Wang Yiming: Olive growers
By Chinadaily Updated: 2021-10-29
Wang Yiming Vice Chairman and Deputy Director of the Executive Board of CCIEE
More must be done to facilitate the upward mobility of those in the low-income group to promote common prosperity amid high-quality development
When the People's Republic of China was founded in 1949, it was a poor and backward country. At the end of 2020, China announced it had eliminated absolute poverty and is now gearing up to achieve common prosperity. For that it needs to not only grow at a rate that is higher than in the developed countries but also ensure a high quality of progress. The key is to improve total factor productivity-the ratio of aggregate output, or GDP, to aggregate input-in which China still lags behind the developed countries.
Realizing common prosperity, a long-term historical process which has its share of complexities and difficulties, calls for unremitting efforts and patience. China has grown to become the second-largest economy, but still remains a developing country. In 2020, its per capita GDP was about $10,400, far behind that of developed countries.
On Aug 17, while addressing the 10th meeting of the Central Committee for Financial and Economic Affairs, President Xi Jinping called for adhering to a people-centered development philosophy and promoting common prosperity while pursuing high-quality development.
As a prerequisite for achieving common prosperity, China has shifted the focus from setting quantitative economic indicators to pursuing high-quality and more sustainable development that is more environmentally friendly, more people-centered and more innovative. Its ultimate goal is to meet people's aspirations for a better life, and their demands for all-around progress, which is in line with the goal of common prosperity.
High-quality development refers to an efficient production system and a more inclusive distribution system. That includes a perfected initial distribution system as well as improved redistribution mechanisms to standardize the order of income distribution and gradually expand the size of the middle-income group. Expanding the middle-income group is the essential means of realizing common prosperity.
At the beginning of the reform and opening-up, the Chinese government encouraged some people to get wealthy first.
Since the 18th National Congress of the Communist Party of China in 2012, poverty alleviation was accorded priority, and the task has been accomplished as China has built a moderately prosperous society in all respects.
As China has now embarked on a new journey to build a modern socialist country in an all-around way, the focus should shift toward getting more people into the middle-income group and gradually fulfilling the target of moderate affluence for everyone.

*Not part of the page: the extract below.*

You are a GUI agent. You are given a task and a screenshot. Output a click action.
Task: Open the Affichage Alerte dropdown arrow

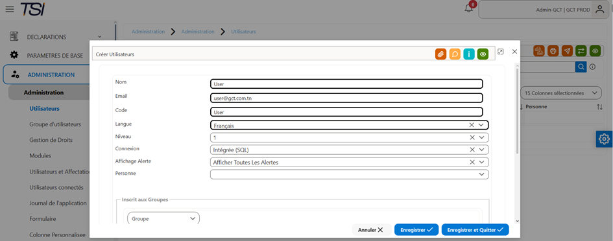coord(481,162)
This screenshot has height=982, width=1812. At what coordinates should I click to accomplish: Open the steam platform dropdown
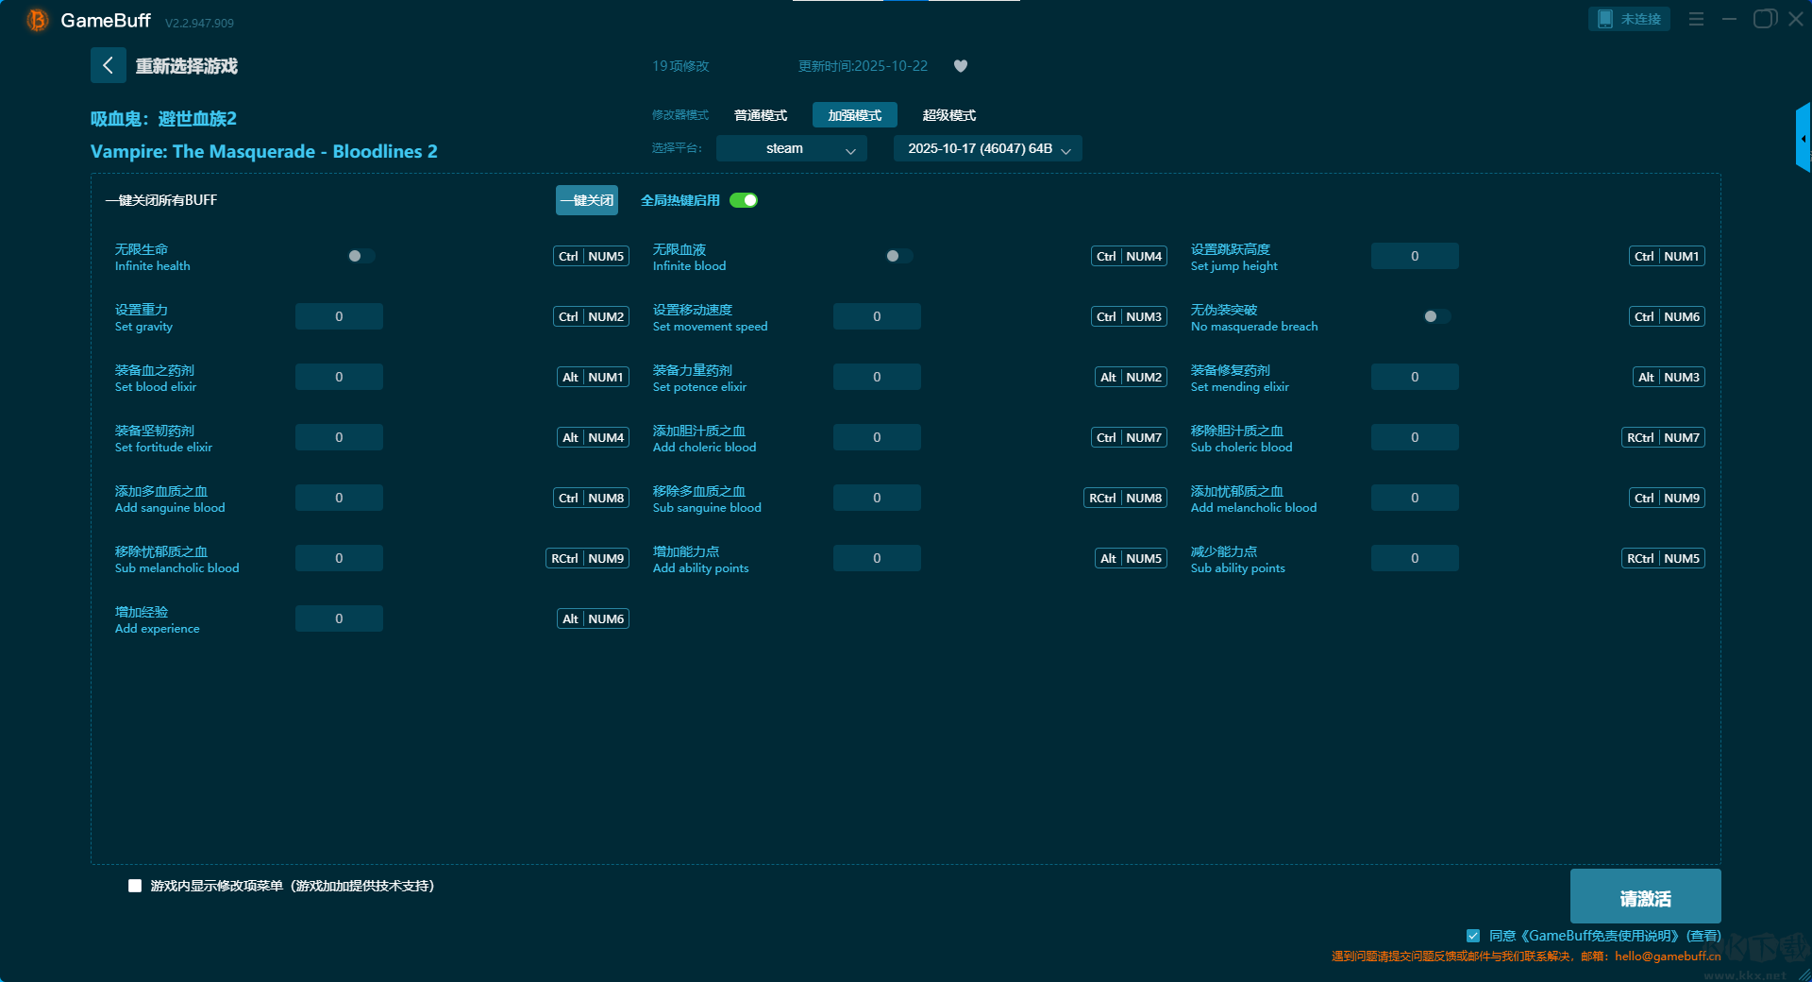click(791, 148)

Going by income distribution in China, nearly 80 percent of the population is near the lower limit of the middle-income standard. The government should create a favorable institutional environment so that those in the low-income group can enter the middle-income group through their efforts. As a result, the country will form an olive-shaped income distribution structure and cement its intrinsically driven economic growth capability.
According to the National Bureau of Statistics, China has 400 million middle-income earners. If their population were to double in 15 years, the proportion would rise to nearly 60 percent of the population, basically attaining the desired olive-shaped social structure.
When the middle-income population reaches 800 million it will also exceed the total combined population of the United States and the European Union combined. Those in the middle-income group usually have professional or technical jobs after a period of higher education and their stable incomes give them a strong consumption capability, which can enhance the country's human capital accumulation, lift the quality of people's lives and economic development.
To enlarge the middle-income group, the Chinese government should focus on key groups and adopt measures targeted at prominent problems.
The primary focus should be on bringing the incomes of the low-income group close to the threshold of the middle-income group. The low-income group consists of industrial workers, people who have moved to the cities from rural areas, and farmers, especially those around cities.
Providing them with training in vocational skills can help them enter the middle-income group.
The migrant population from the countryside needs more equal public services to solve the difficulties in their lives and increase their consumption capacity. Studies show that once their economic condition improves, their consumption level will increase.
The government can also help farmers raise property income by accelerating the rural land system reform.
It is necessary to improve human capital. An analysis of household surveys shows that better human capital conditions such as a higher level of education play a crucial role in raising income and expanding the size of the middle-income group.
Institutional barriers to social mobility also need to be removed to swell the size of the middle-income olive.
In recent years, there has been increased labor flowing between regions because of increased convenience and support. However, upward social mobility, meaning an improvement in social status, remains a challenge for various reasons such as the existing structure of vested interests. So, it is crucial to create more equitable opportunities for low-income people to join the middle-income group.